- **WHAT IS NEEDED**
Within the data below, count every line that includes "agent" and report the total alone.

- **DATA FOR THIS TASK**
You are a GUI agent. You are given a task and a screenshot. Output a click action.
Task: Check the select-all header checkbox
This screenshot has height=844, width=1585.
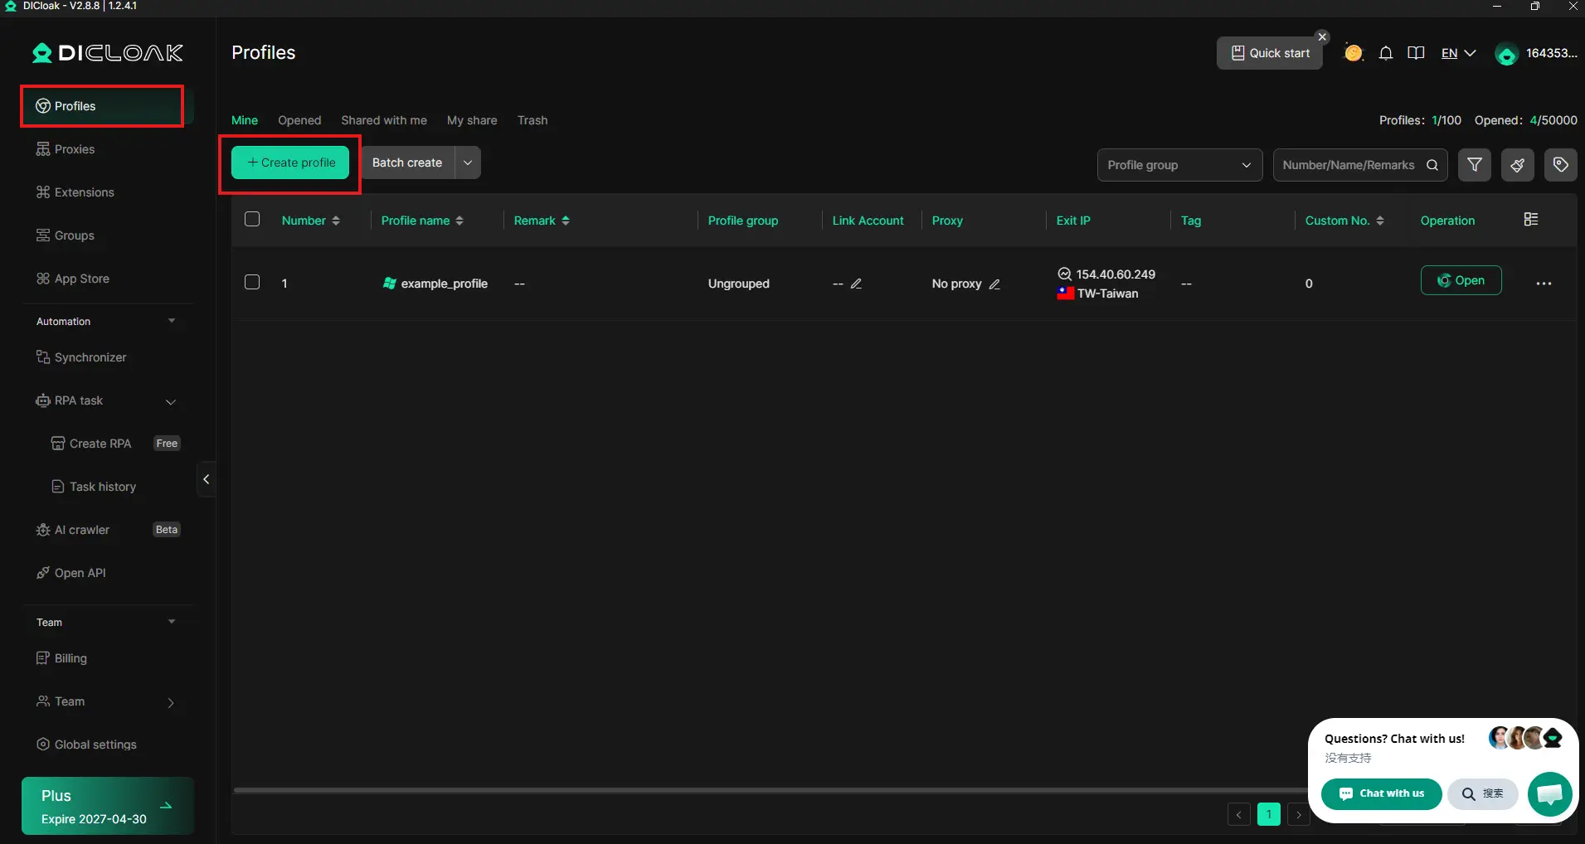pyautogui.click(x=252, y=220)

...

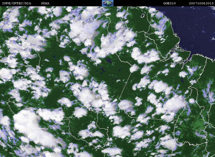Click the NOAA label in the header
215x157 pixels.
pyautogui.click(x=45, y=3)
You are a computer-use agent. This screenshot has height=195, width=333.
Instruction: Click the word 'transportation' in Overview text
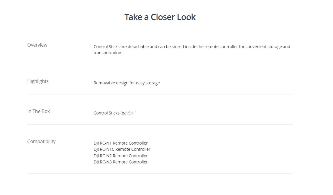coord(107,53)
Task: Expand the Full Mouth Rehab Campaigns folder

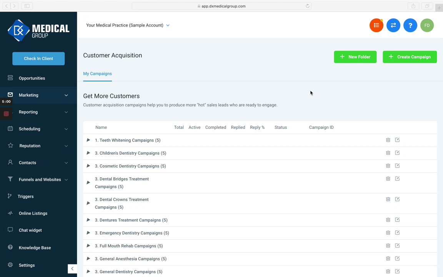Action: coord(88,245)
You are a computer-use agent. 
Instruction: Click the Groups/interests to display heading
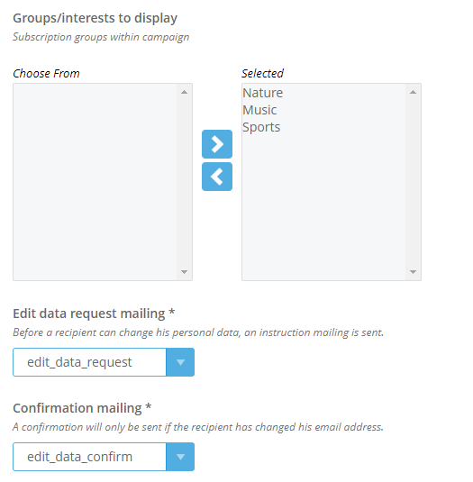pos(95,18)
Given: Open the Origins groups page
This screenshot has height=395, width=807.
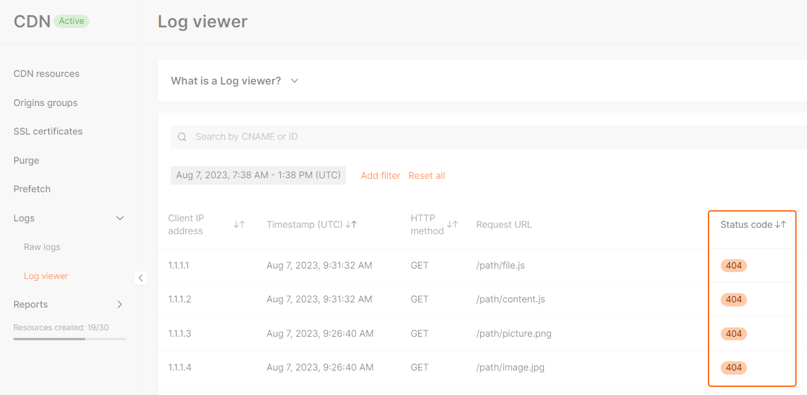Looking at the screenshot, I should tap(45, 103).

- **OUTPUT FOR THIS TASK**
3